Deer fillet with wild mushroom sauce

For 500 g of reindeer saddle medallions you will need: – 5 tablespoons of olive oil; – 1 tablespoon of balsamic vinegar; – 1 carrot; – 1 head of onion; – salt and freshly ground black pepper. For the sauce, take: – 100 g unsalted butter; – 2 heads of shallots; – 200 g of fresh porcini mushrooms; – 2 tablespoons of balsamic vinegar; – 4 tablespoons of sherry; – 6 tablespoons of heavy cream, 20% fat; – finely ground salt and freshly ground black pepper.

Peel and cut the onions into small cubes, rinse the carrots, also peel and chop. Put the venison in a bowl, cover with chopped vegetables, add olive oil and vinegar, season with salt and pepper, tighten the bowl with cling film and put the meat in the refrigerator for 3-4 hours.

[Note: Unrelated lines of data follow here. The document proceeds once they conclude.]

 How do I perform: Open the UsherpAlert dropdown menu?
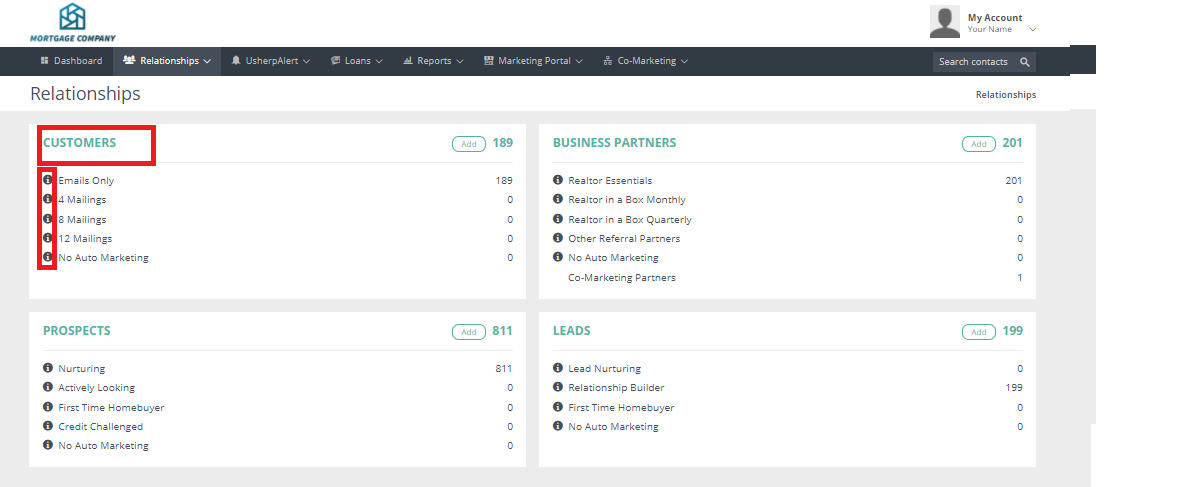pyautogui.click(x=271, y=61)
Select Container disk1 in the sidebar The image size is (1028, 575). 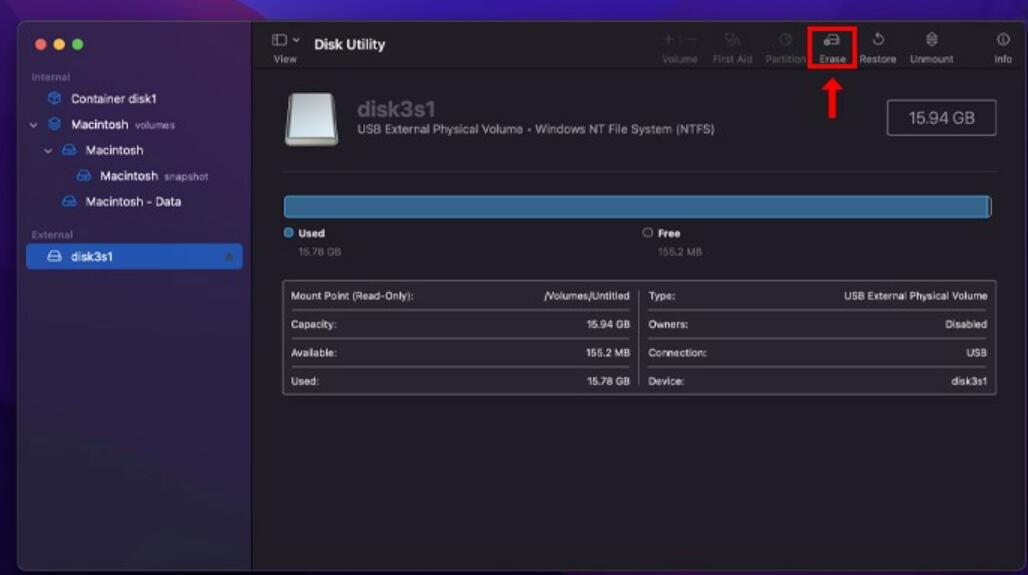coord(113,99)
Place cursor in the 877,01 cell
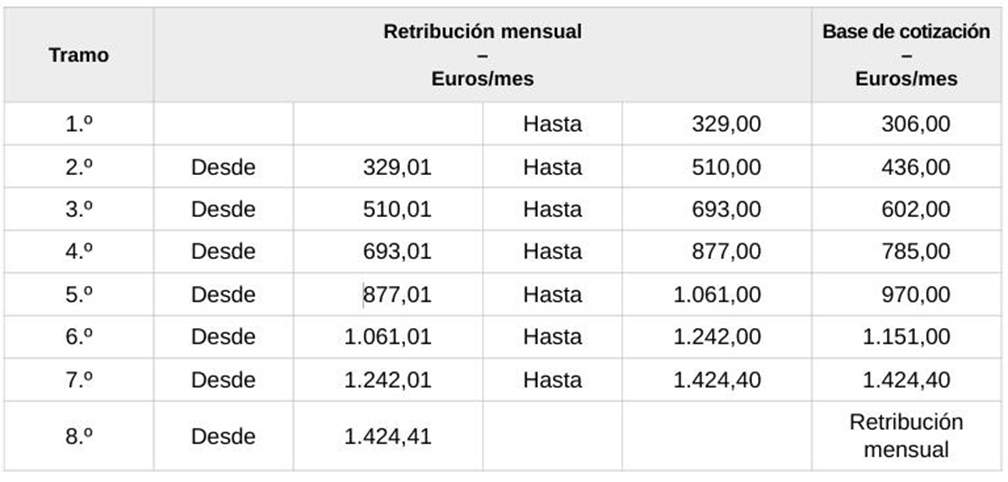 click(x=397, y=295)
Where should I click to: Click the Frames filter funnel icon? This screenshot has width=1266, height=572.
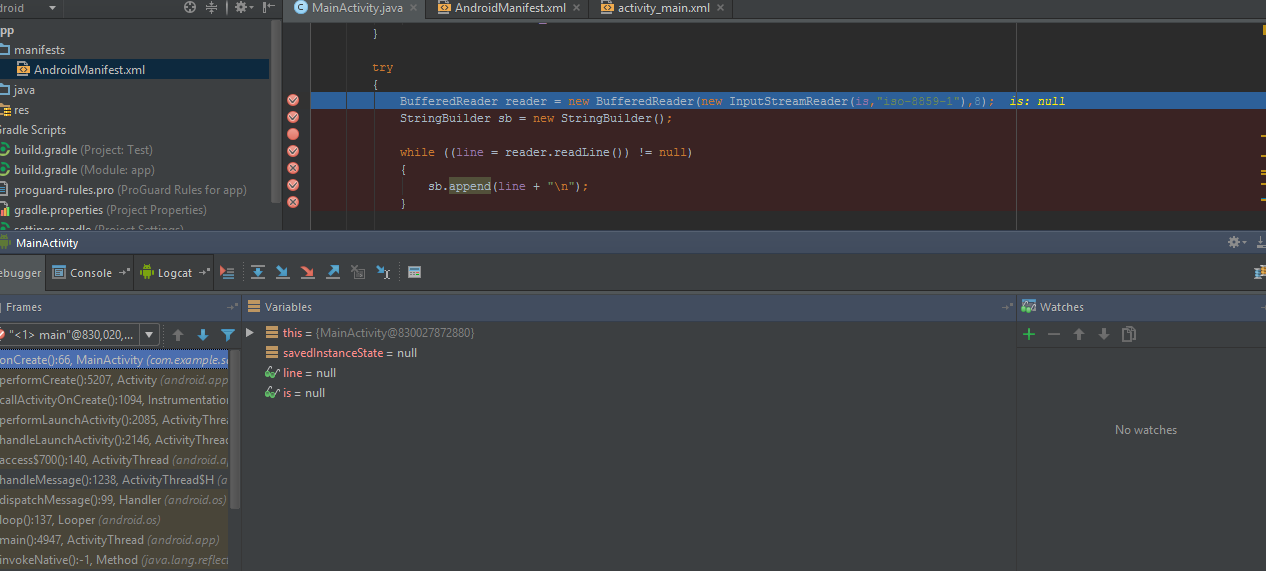(x=228, y=335)
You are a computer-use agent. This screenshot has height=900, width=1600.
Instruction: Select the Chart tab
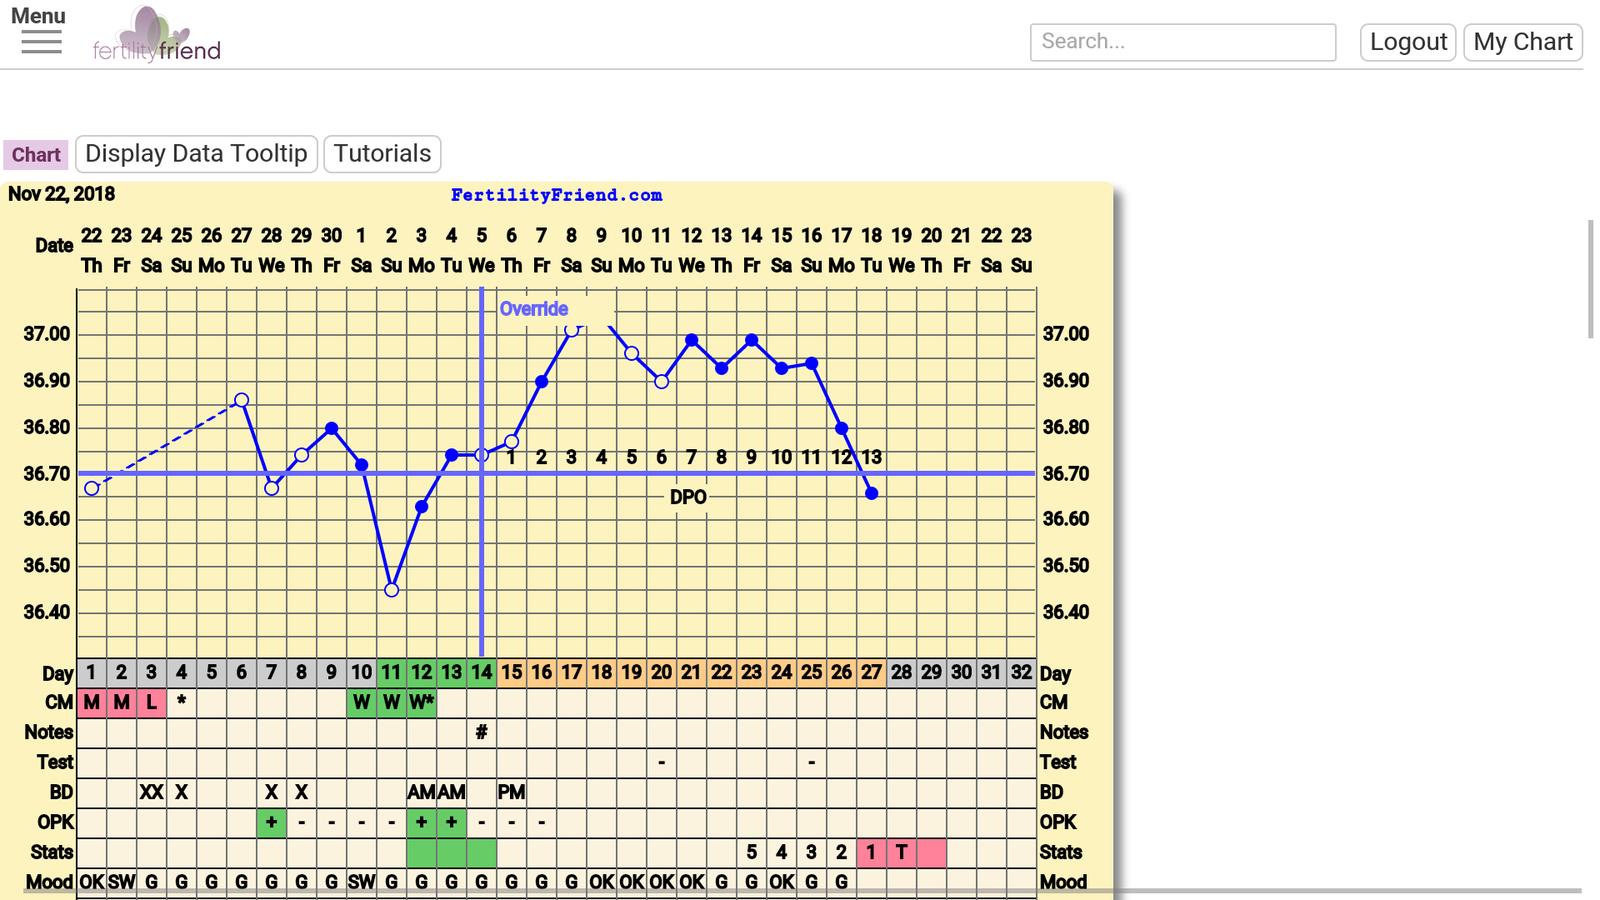(x=36, y=155)
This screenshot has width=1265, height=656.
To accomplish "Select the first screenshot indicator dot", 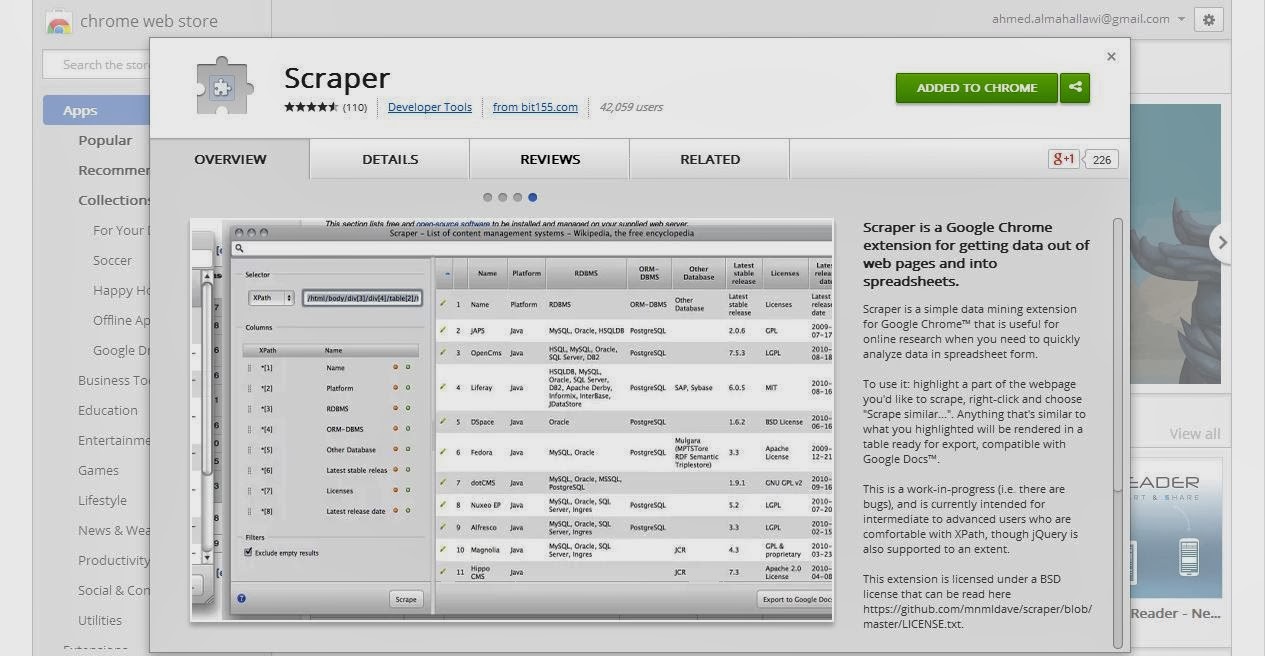I will pos(487,197).
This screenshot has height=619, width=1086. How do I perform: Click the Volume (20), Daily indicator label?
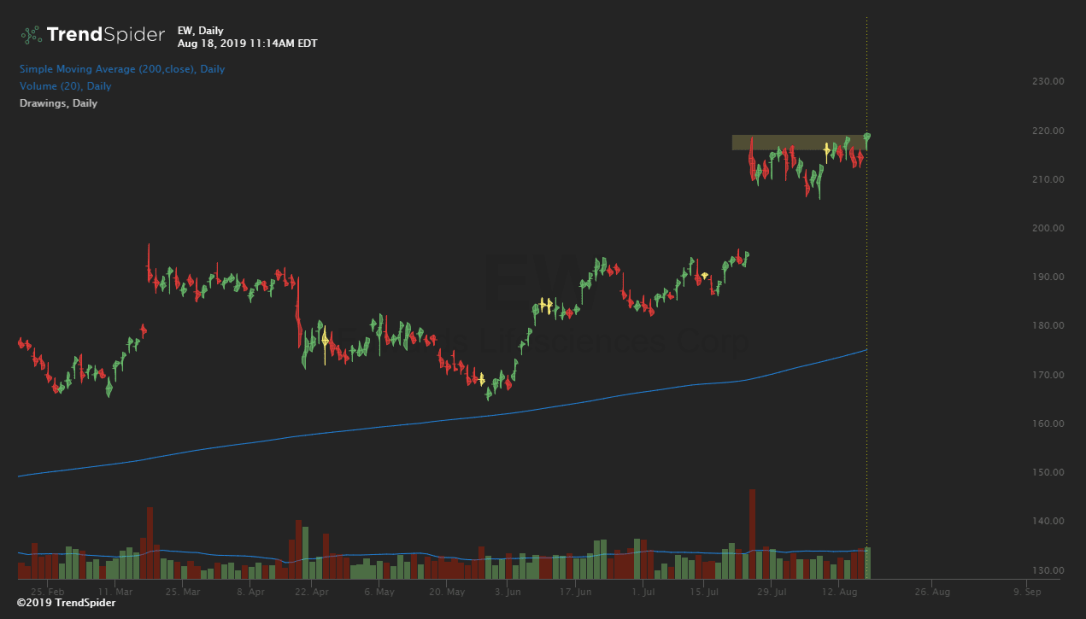pos(65,86)
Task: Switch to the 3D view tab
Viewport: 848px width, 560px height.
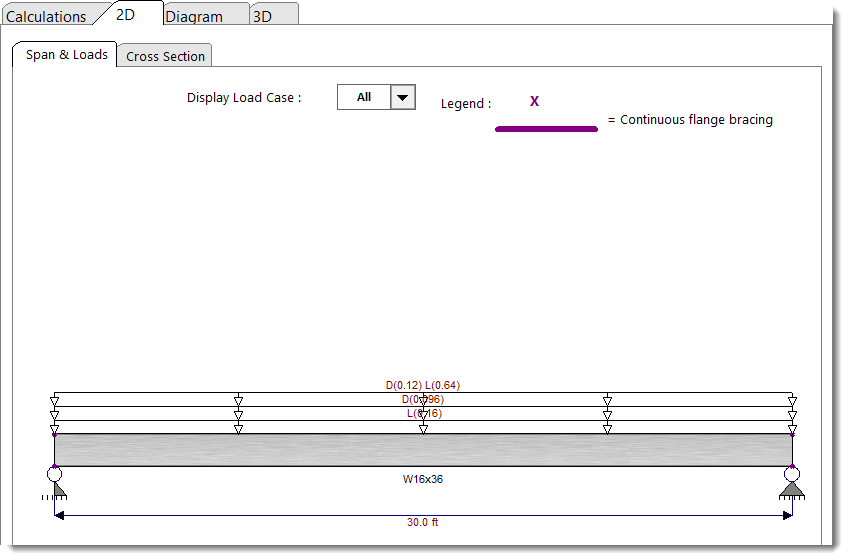Action: pyautogui.click(x=262, y=16)
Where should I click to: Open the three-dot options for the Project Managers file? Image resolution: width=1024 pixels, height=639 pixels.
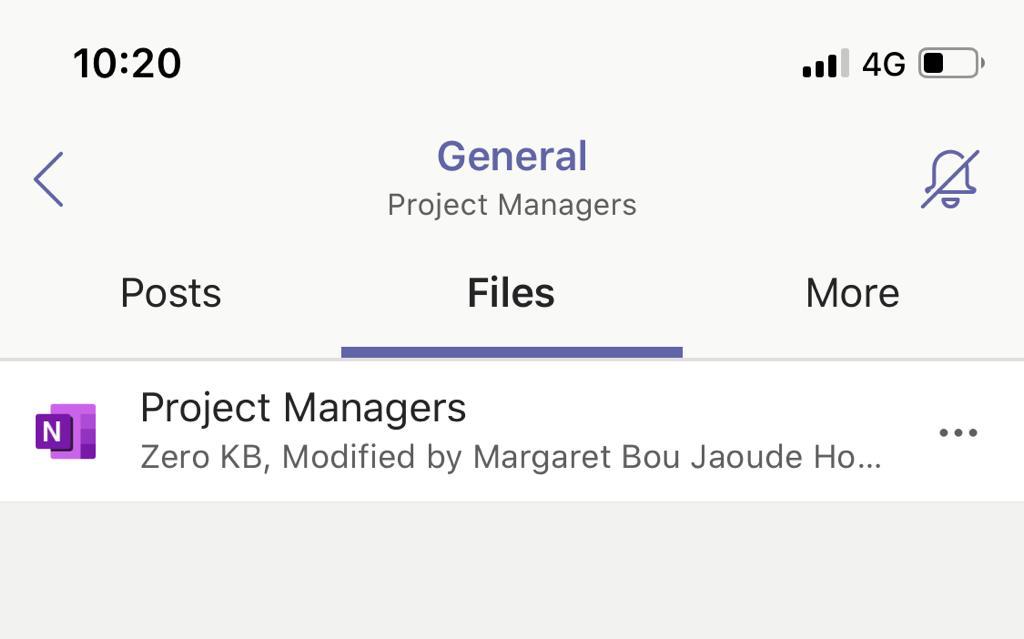coord(958,433)
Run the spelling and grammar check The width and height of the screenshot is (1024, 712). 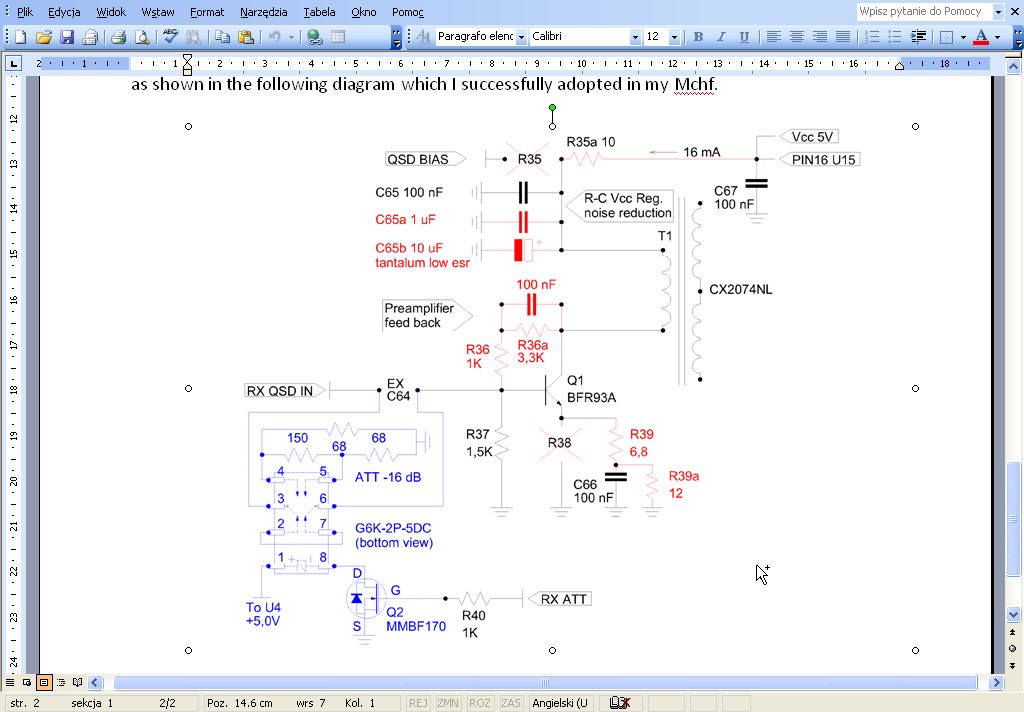(x=170, y=37)
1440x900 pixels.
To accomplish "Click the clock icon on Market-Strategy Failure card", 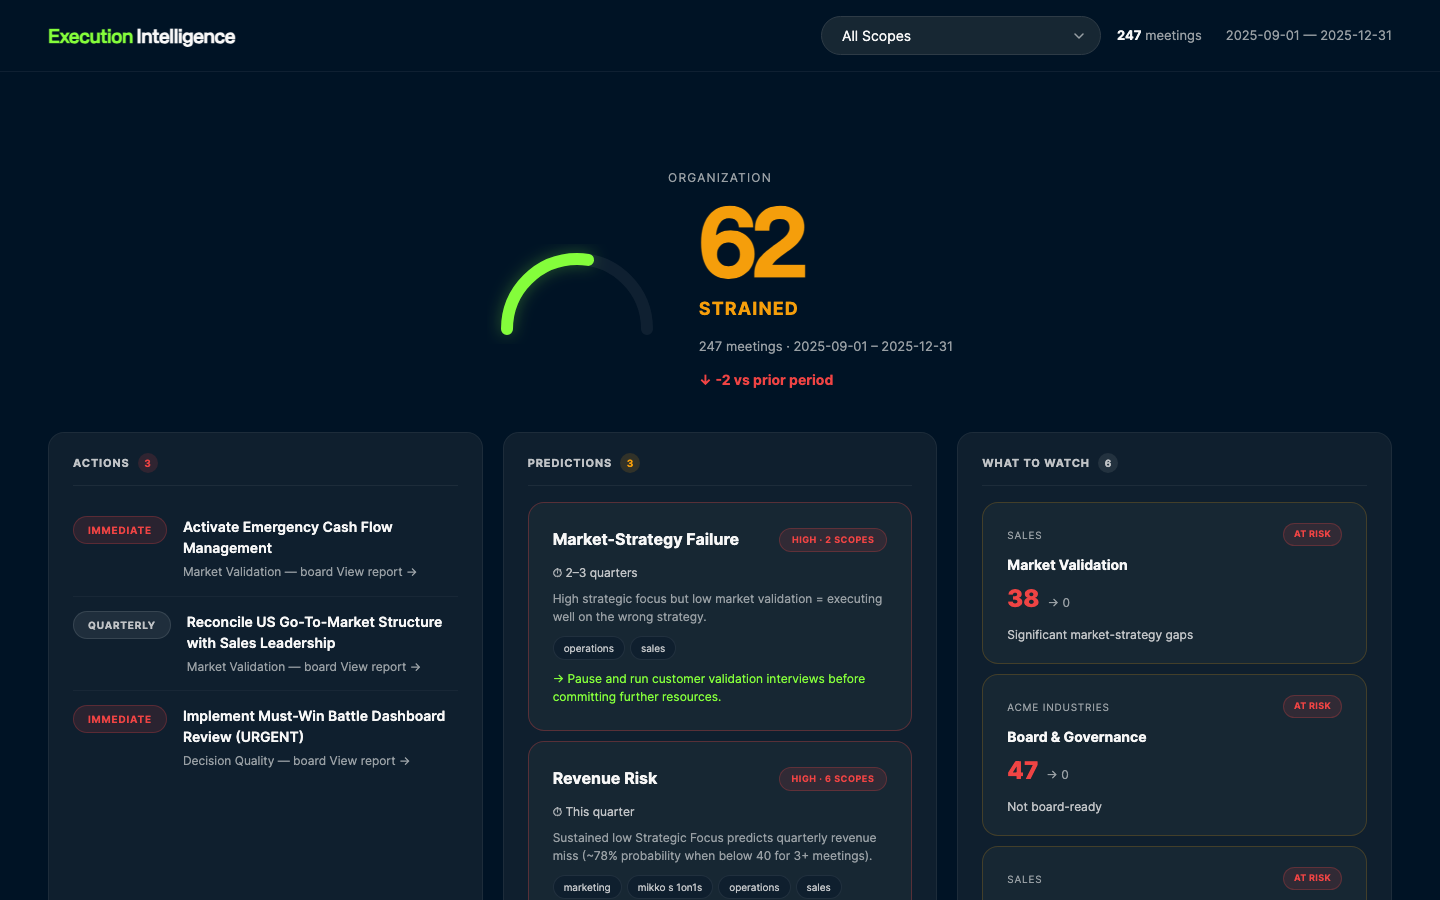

Prepare the sauce. Rinse, dry and chop the mushrooms, peel and chop the shallots. Melt the butter in a deep frying pan and fry the onion in it until transparent. Add porcini mushrooms and fry until golden brown, pour in balsamic vinegar, sherry and cream and simmer for 10 minutes, season with salt and pepper. Remove from heat and set aside, covered with plastic wrap.

Remove the venison from the marinade, peel it off, dry the meat with a paper kitchen towel, rub salt and pepper into the medallions. Saute the venison for 3-4 minutes on each side in hot olive oil. Finished meat should be slightly pink on the inside, but clear juice should flow from it when pierced. Pour the sauce over the meat before serving.